INCHIESTA/ Il futuro di Alitalia tra Air France e la cura di Stato

- Juanfran Valerón

L’amministratore delegato di Alitalia, Rocco Sabelli, ha dichiarato che la compagnia aerea italiana quest’anno non raggiungerà il pareggio di bilancio. Il commento di JUANFRAN VALERON

Sabelli_Alitalia_ModellinoR400 Rocco Sabelli (Foto Imagoeconomica)

È vero, meno di un mese fa, salutando con entusiasmo la riduzione a 25 milioni di euro delle proprie perdite, a seguito dei risultati del terzo trimestre, Alitalia stessa aveva ammesso che l’outlook degli ultimi tre mesi dell’anno indicava un brusco rallentamento della domanda business (oltre che il permanere di elevati livelli di costo del carburante). Tuttavia, perché Rocco Sabelli, ha gettato la spugna così presto, prima ancora del periodo vacanziero di dicembre? L’amministratore delegato della compagnia di bandiera ha infatti detto che nemmeno quest’anno verrà raggiunto il pareggio di bilancio. Tutta colpa della clientela business, sia chiaro: siccome da metà settembre le prime 50 imprese italiane in termini di Pil hanno ridotto del 10% su base annua il traffico con Alitalia (con punte che tra ottobre e novembre sfiorano il -50%), allora la compagnia aerea cancella dal suo vocabolario la parolina magica “pareggio operativo” che per mesi ha sbandierato ai quattro venti.

Ma non è finita. A sentire le parole di Sabelli, in Alitalia d’improvviso tira una brutta aria, perché questo andamento negativo avrà effetti anche sui conti dell’anno prossimo e allora, spiega l’ad del vettore italiano, si imporrà una riflessione. Perfetto: accettiamo in anticipo l’invito di Sabelli e riflettiamo su quelle che possono essere le soluzioni sul piatto. Anzi, immaginiamo che siano dei veri e propri piatti, delle portate da tavola, e cominciamo ad “assaporare” quello dello stesso manager italiano.
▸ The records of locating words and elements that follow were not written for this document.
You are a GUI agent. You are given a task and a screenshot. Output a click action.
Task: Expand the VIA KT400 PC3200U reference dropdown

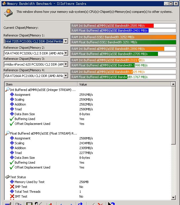(x=66, y=53)
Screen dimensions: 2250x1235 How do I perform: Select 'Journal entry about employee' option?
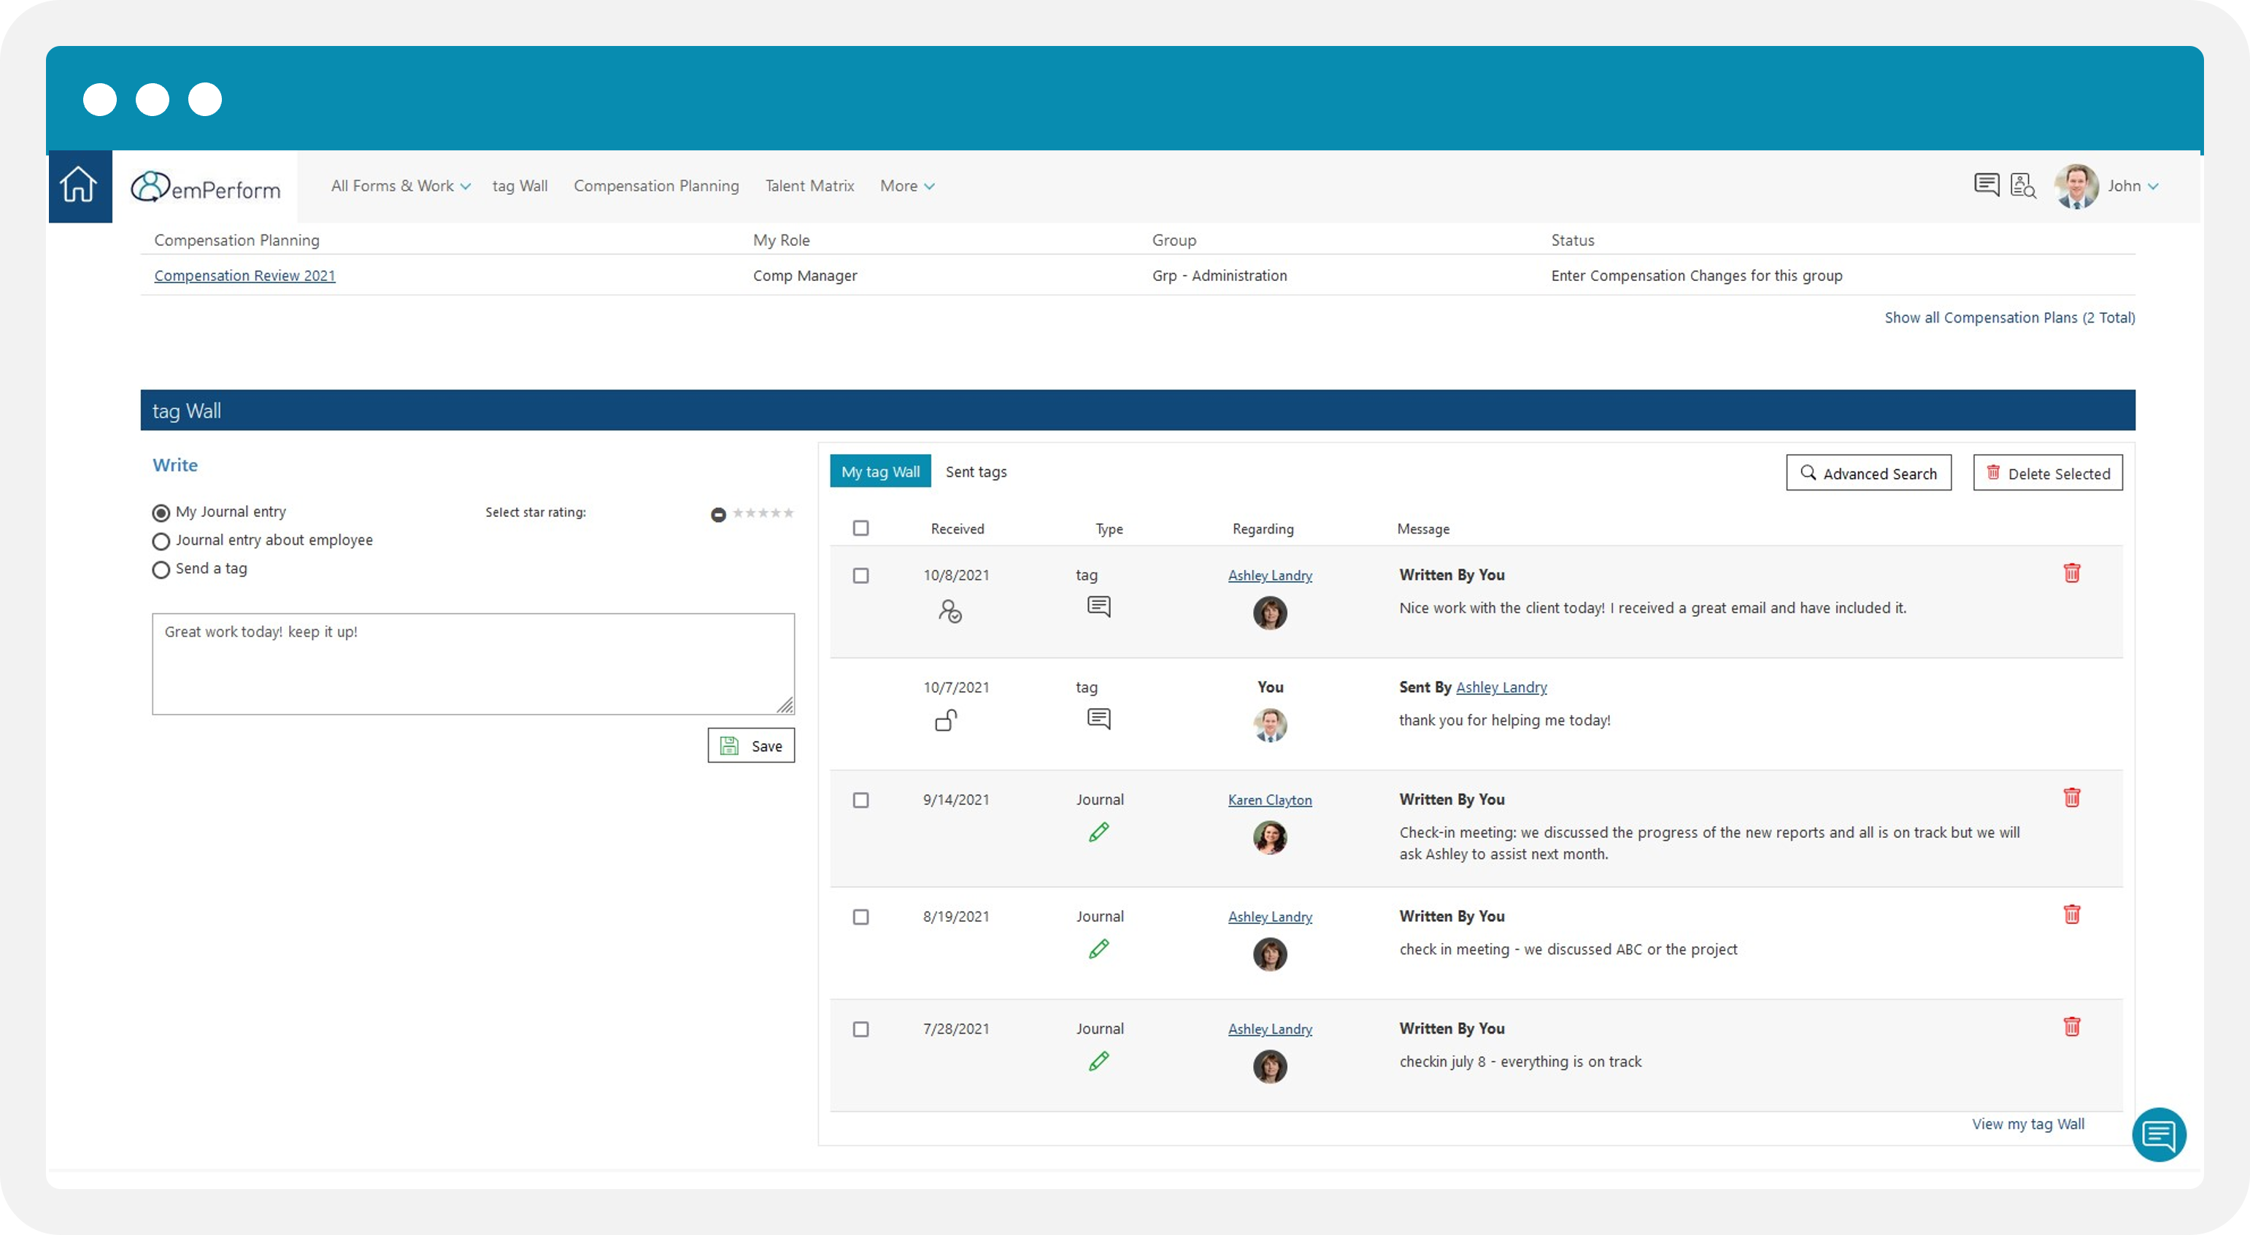tap(161, 541)
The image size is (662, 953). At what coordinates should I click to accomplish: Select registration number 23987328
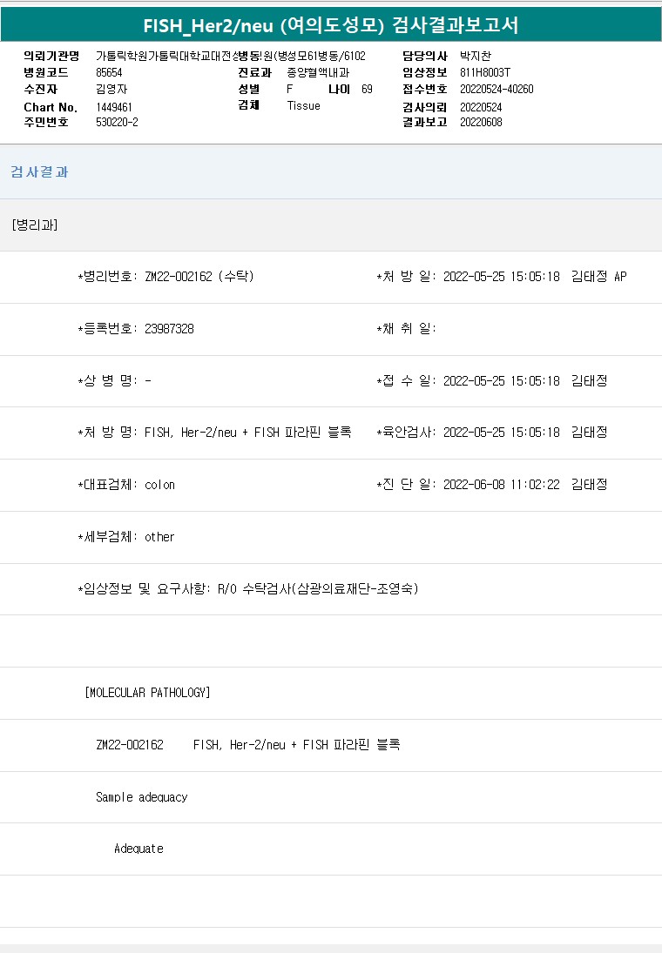[169, 329]
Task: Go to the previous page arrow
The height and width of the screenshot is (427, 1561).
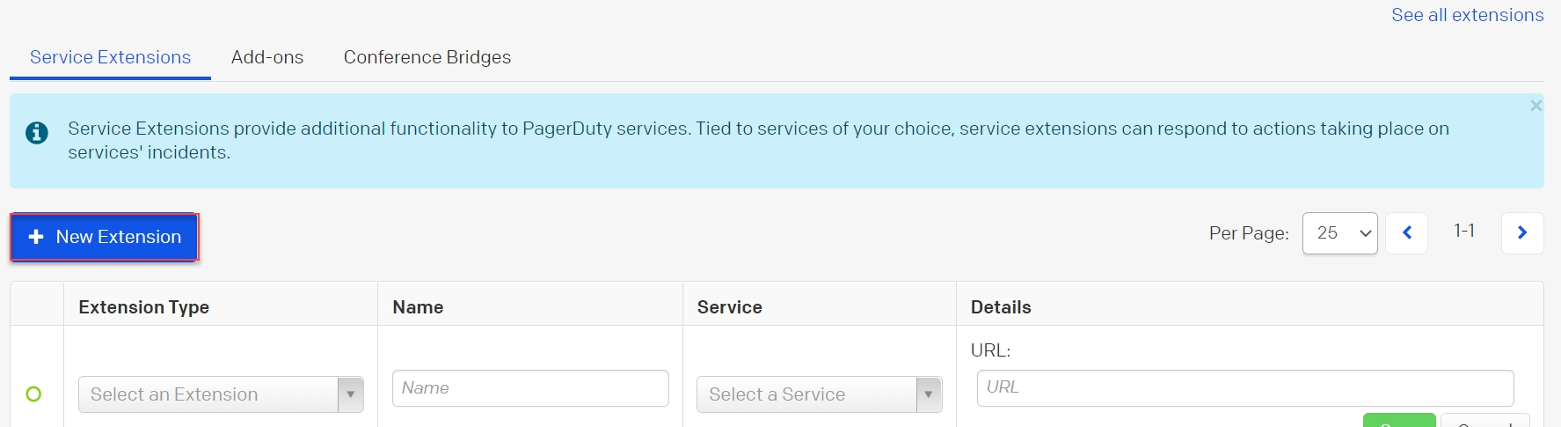Action: tap(1406, 233)
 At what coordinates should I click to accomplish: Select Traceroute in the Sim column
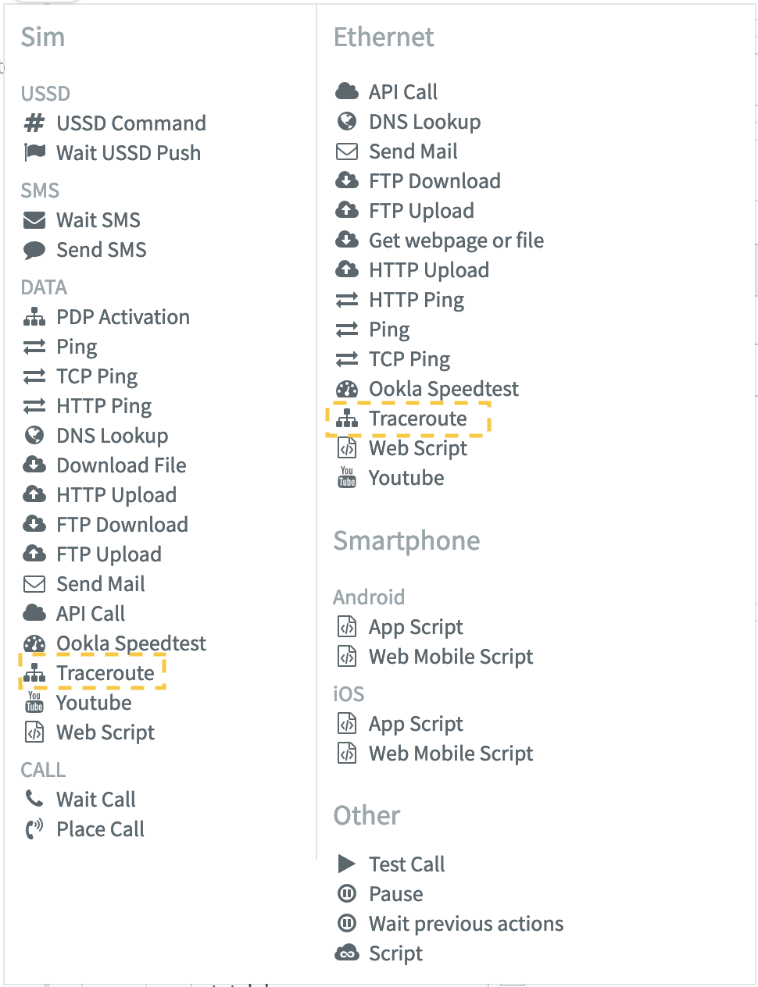[x=105, y=673]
Il piatto unico di Sabelli

Infatti, Sabelli sembra aver già pronta la cura contro i mali della sua azienda, che andrà incontro, non dimentichiamolo, alla scadenza della deroga alle normative antitrust circa la posizione dominante su alcune rotte italiane. La ricetta è semplice: se non è possibile avere il monopolio di un aeroporto controllandone gli slot (leggi Linate), allora facciamo in modo che da un aeroporto (leggi Fiumicino) vengano esclusi i concorrenti più agguerriti. Sabelli ha infatti detto di essere molto preoccupato per la situazione di Fiumicino, dove gli investimenti sono bloccati, frenando così l’espansione di SkyTeam (il network internazionale di cui fa parte Alitalia). Inoltre, nel principale hub romano, lui, fosse stato in Enac e Adr, non avrebbe mai fatto entrare una low cost come Easyjet. Perché? Perché Alitalia è il principale cliente dello scalo, vale la metà del fatturato e pretende la priorità. Quindi sono gli altri che si devono spostare per lasciare spazio ad Alitalia. Infine, giusto per caricare di valore internazionale questa pretesa monopolistica, Sabelli ha detto che grazie al piano di Alitalia Fiumicino è il terzo hub strategico europeo di SkyTeam dopo Parigi e Amsterdam.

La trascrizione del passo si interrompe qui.